## What is needed
Copy the lines below verbatim, but only from the line containing "Expand Full Name ( Petra Smith ) selector" through the end of the data.

## Data supplied
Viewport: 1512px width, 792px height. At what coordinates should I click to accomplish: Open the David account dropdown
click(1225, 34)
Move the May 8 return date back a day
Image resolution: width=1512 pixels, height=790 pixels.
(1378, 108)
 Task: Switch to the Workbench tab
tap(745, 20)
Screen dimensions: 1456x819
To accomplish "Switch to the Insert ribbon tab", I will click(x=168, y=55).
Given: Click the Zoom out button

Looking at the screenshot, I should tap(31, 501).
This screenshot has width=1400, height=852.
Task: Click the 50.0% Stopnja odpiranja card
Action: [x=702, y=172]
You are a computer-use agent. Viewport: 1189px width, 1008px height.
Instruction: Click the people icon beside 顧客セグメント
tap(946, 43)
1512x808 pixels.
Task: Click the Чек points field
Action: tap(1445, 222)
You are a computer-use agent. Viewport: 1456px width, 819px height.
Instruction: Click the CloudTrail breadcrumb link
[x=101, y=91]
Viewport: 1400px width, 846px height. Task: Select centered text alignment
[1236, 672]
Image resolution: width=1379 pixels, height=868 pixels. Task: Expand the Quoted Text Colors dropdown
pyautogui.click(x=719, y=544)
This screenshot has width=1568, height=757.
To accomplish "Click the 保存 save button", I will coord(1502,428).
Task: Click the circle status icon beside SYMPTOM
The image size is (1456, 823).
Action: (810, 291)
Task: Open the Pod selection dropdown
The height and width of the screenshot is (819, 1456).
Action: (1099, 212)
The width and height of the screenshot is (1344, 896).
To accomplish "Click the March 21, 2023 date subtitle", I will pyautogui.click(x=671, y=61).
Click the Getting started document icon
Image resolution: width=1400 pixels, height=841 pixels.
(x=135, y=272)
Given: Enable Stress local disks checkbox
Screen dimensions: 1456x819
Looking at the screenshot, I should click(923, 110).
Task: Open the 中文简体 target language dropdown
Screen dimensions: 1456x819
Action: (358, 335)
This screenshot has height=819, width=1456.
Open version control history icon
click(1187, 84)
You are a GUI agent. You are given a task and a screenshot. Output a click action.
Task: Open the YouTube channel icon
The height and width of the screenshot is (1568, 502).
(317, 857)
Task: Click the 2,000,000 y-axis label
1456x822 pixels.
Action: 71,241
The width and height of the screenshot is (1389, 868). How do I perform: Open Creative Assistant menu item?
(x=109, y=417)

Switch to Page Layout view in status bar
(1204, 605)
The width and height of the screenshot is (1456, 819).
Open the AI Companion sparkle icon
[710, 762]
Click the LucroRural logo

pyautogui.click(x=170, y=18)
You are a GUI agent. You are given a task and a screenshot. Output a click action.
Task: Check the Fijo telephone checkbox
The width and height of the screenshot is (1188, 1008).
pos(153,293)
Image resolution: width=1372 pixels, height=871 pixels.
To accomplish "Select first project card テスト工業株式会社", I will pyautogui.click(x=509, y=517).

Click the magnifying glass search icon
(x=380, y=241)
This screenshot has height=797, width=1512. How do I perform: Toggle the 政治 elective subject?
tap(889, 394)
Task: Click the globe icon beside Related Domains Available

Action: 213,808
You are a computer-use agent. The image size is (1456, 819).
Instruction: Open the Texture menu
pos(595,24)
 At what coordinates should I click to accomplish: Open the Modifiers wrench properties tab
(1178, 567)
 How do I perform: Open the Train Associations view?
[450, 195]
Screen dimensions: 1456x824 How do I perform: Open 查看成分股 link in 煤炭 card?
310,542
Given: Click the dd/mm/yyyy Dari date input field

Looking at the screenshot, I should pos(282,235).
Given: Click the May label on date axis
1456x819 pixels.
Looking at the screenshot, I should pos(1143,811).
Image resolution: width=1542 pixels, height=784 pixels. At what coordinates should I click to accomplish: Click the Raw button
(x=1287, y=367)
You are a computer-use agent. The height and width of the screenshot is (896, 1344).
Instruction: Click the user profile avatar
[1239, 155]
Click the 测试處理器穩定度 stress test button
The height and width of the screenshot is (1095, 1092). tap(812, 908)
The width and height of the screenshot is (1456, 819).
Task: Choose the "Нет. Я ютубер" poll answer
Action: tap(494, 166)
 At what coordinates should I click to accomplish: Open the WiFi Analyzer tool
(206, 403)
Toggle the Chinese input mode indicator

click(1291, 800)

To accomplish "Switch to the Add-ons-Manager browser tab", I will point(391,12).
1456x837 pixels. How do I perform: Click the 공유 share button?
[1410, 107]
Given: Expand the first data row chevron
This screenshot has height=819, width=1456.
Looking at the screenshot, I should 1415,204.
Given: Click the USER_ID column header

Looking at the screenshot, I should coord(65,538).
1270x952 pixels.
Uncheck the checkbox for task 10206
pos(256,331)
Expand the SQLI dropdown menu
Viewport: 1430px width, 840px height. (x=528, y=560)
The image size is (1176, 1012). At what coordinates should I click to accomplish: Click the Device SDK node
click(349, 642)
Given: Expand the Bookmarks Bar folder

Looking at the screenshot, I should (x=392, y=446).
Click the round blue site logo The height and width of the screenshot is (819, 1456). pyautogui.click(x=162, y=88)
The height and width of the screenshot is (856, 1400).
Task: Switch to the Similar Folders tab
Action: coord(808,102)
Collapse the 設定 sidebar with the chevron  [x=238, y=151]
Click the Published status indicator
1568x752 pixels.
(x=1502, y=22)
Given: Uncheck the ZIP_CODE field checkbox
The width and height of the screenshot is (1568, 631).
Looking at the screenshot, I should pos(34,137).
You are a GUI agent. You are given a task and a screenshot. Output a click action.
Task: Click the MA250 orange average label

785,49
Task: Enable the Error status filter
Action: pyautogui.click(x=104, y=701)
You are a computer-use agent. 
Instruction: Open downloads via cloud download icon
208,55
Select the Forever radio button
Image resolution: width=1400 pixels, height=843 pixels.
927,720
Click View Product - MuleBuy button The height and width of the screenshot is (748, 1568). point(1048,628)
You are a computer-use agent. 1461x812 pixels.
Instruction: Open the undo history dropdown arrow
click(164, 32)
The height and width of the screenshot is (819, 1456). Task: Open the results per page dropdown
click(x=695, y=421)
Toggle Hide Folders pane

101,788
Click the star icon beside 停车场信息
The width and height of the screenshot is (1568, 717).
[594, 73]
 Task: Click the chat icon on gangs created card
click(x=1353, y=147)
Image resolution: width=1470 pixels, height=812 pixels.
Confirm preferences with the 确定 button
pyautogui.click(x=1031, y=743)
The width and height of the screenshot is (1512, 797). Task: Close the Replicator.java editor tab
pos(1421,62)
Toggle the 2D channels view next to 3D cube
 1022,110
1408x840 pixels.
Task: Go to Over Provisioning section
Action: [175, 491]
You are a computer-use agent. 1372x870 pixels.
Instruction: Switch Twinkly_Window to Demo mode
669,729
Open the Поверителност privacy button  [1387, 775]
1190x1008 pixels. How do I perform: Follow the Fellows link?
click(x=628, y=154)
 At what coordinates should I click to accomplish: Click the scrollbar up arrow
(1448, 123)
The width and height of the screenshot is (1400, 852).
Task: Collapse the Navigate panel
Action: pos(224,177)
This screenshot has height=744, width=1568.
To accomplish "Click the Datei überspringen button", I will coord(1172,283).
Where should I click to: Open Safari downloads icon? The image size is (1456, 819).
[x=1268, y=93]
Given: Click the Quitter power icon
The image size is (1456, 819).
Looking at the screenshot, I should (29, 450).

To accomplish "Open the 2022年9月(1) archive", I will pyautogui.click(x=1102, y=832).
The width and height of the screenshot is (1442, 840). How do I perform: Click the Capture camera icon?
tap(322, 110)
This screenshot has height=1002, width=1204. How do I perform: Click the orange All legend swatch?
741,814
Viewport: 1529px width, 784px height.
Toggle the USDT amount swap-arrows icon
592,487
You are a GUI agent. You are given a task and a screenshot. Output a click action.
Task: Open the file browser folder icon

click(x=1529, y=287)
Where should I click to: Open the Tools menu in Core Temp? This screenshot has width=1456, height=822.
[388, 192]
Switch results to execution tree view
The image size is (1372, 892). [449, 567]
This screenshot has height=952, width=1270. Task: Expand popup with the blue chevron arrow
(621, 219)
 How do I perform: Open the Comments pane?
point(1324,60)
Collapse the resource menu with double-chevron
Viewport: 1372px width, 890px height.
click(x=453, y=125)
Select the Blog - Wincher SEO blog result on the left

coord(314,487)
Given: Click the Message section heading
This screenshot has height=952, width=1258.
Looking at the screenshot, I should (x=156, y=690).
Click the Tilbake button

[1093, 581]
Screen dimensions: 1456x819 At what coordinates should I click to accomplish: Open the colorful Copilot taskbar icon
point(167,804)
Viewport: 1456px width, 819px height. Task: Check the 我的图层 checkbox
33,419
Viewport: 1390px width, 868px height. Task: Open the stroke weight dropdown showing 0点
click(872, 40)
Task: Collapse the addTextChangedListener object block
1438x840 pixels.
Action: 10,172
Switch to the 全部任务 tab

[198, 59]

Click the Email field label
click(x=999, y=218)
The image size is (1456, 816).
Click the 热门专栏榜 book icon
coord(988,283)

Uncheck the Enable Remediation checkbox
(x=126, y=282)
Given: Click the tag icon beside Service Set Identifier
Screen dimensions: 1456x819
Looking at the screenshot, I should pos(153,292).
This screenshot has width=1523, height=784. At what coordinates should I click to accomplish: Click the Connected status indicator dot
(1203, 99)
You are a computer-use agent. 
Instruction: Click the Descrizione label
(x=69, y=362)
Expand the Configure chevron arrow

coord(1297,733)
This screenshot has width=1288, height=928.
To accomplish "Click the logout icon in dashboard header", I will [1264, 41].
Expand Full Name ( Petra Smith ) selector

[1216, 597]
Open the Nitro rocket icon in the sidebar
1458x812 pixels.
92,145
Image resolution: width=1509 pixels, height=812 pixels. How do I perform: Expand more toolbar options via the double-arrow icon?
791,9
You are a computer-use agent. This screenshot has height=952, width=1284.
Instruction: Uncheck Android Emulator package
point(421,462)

## Exercise solution
Expand Full Name ( Petra Smith ) selector

[1216, 597]
Open the Nitro rocket icon in the sidebar
1458x812 pixels.
92,145
Image resolution: width=1509 pixels, height=812 pixels. How do I perform: Expand more toolbar options via the double-arrow icon?
791,9
You are a computer-use agent. This screenshot has height=952, width=1284.
Instruction: Uncheck Android Emulator package
point(421,462)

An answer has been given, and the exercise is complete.